Artifacts of Fire and Wax
In this body of work, Artifacts of Fire and Wax, Charland transforms blank, unexposed sheets of silver gelatin paper into handworked, tactile abstractions. Using a red candle, Charland drips wax onto sheets of paper. As the flame burns and exposes the paper, drops of wax fall onto the emulsion. Like the red light in a darkroom, the red wax becomes a small filter, preventing further exposure by the flame. Once Charland achieves his desired pattern of drips he begins the development process. The wax, which first acted to resist exposure by the candle, then acts to resist the chemical development of the photograph. After the first cycle of processing is complete, only areas of the emulsion not covered in wax develop and turn to metallic silver. Charland then begins to break up the wax bits with his hands, creating cracks and revealing unprocessed areas of the emulsion. The paper is run through the chemicals again and again to add multiple levels of tone to the newly revealed, unprocessed regions of the paper.

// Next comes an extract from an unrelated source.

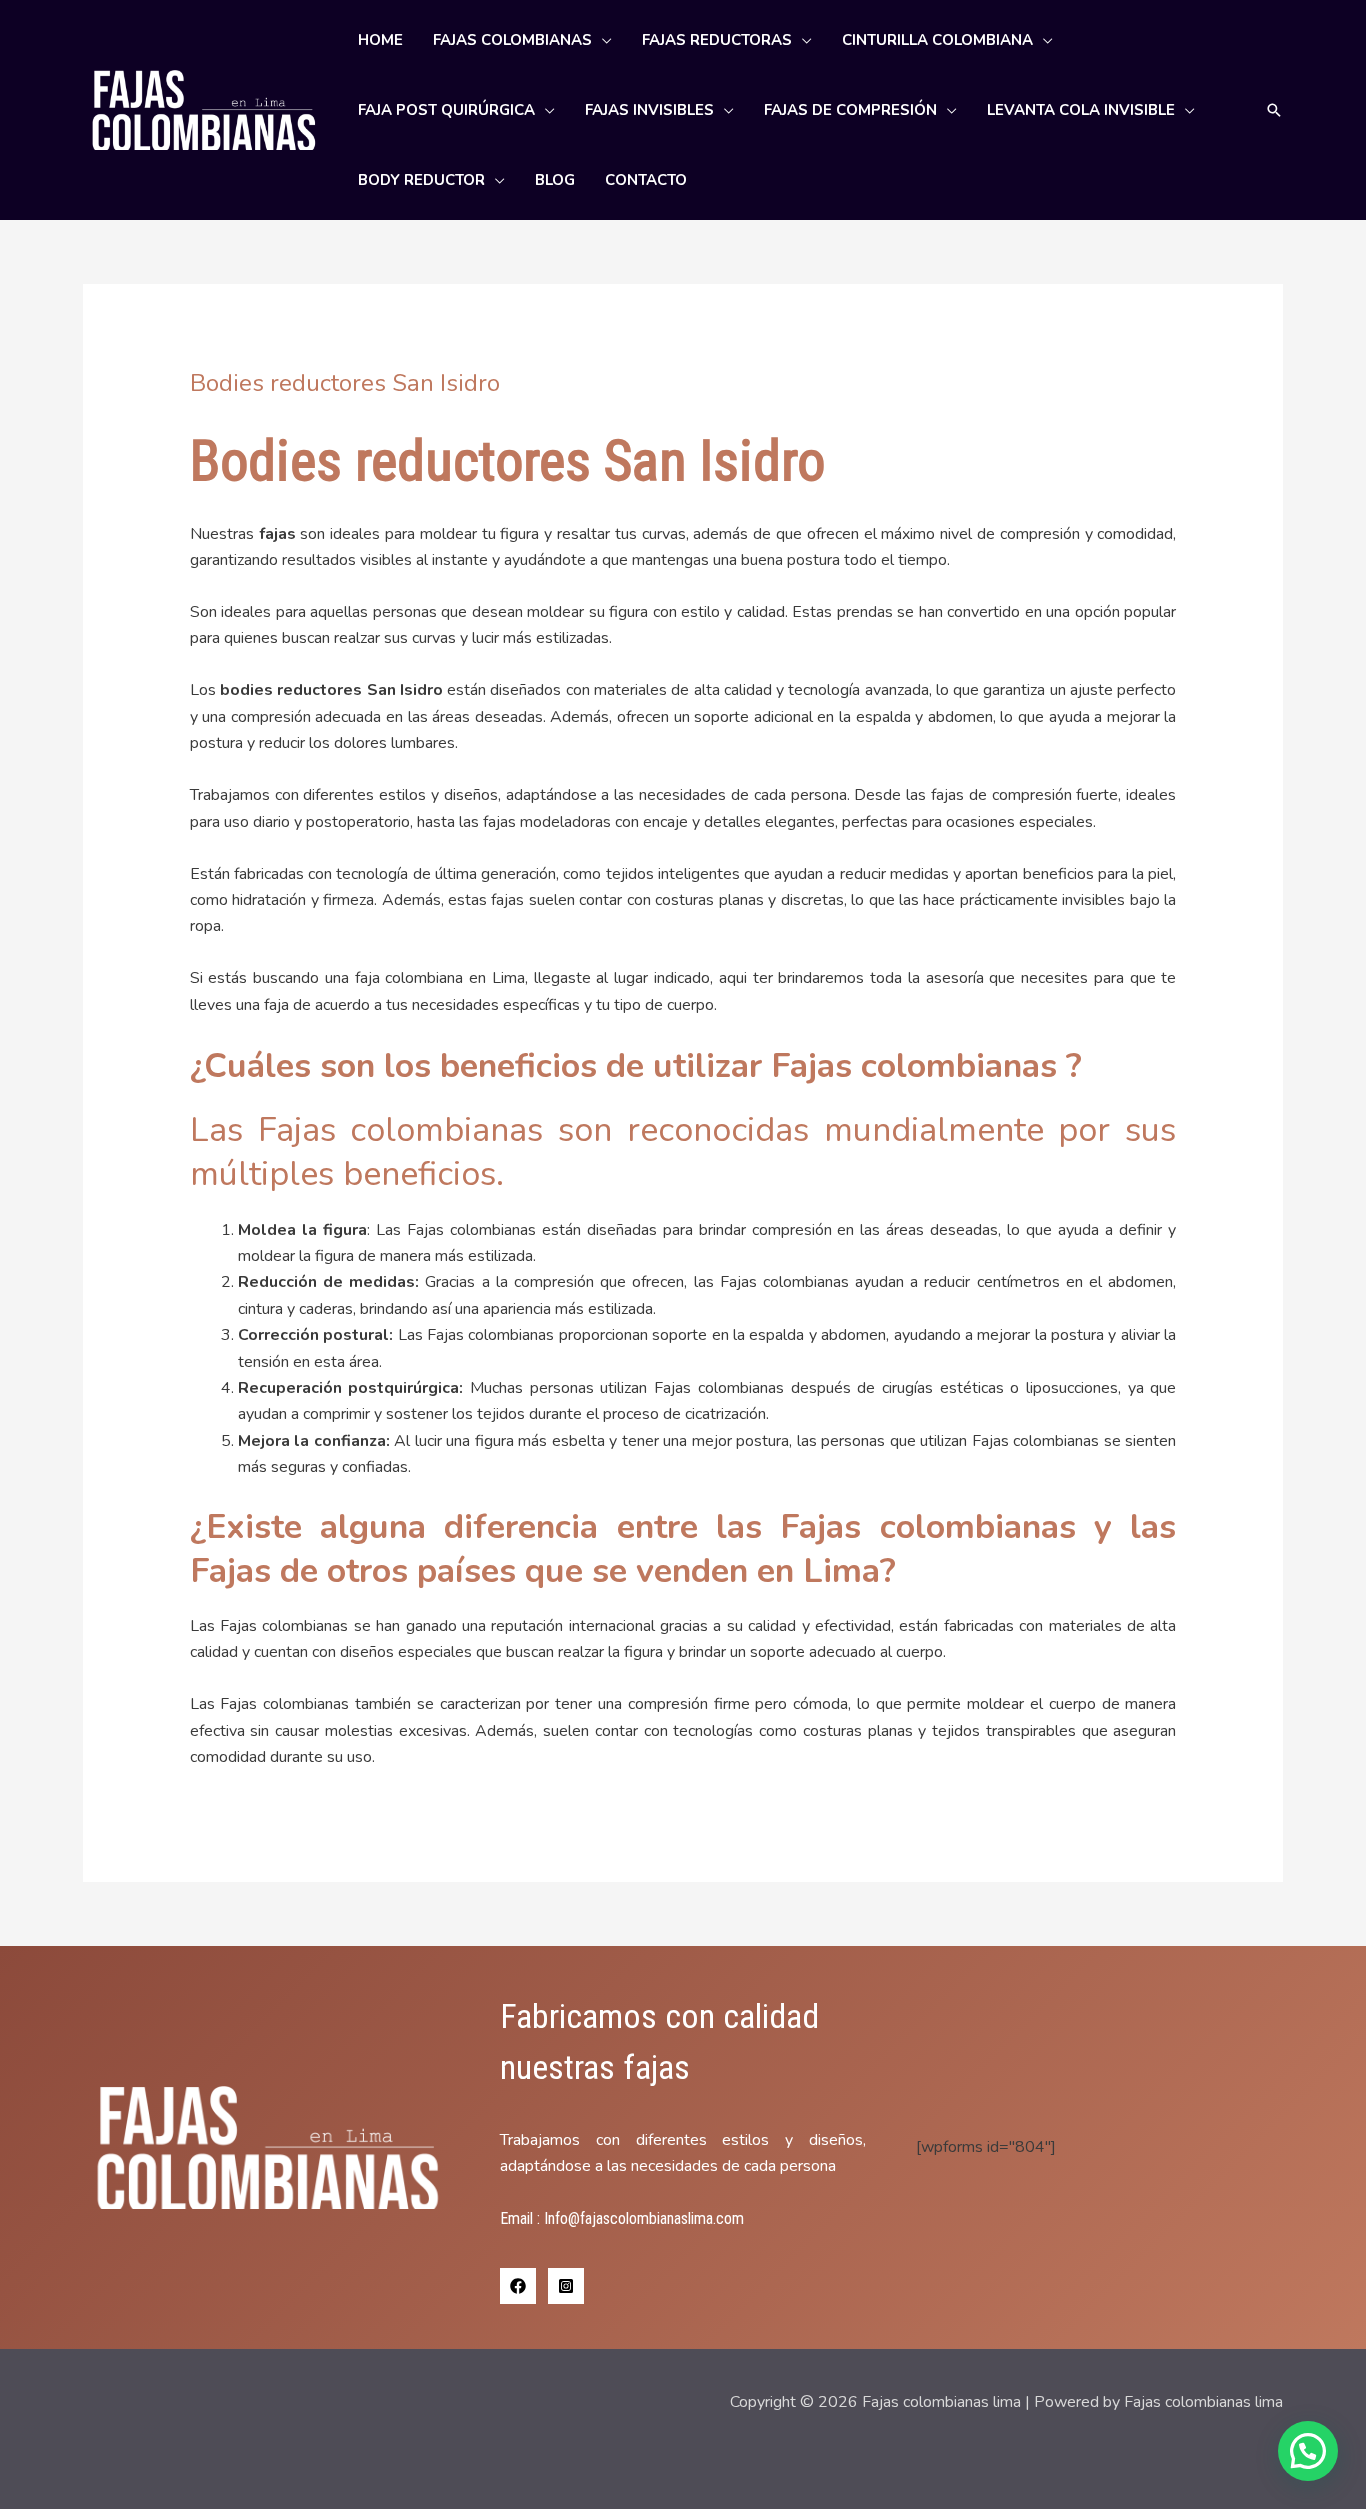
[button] (1274, 110)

For Charland, who is known for his wondrous, science-experiment-like ‘straight’ photographs, making these works felt elemental and truly stripped down. “The time spent making each of these images feels transcendent; a similar sensation to where the mind goes while staring into the flames of a wood fire. Hours hovered over a white sheet of paper with fire in hand, watching the liquid drop to the surface. First a shadow as the wax falls, then a snap as it connects and splatters across the emulsion. I wonder how each of these actions will render visually. These artifacts of fire and wax remind me that photography is inherently a medium of the inverse. Shadows become light. Light turns to shadow.”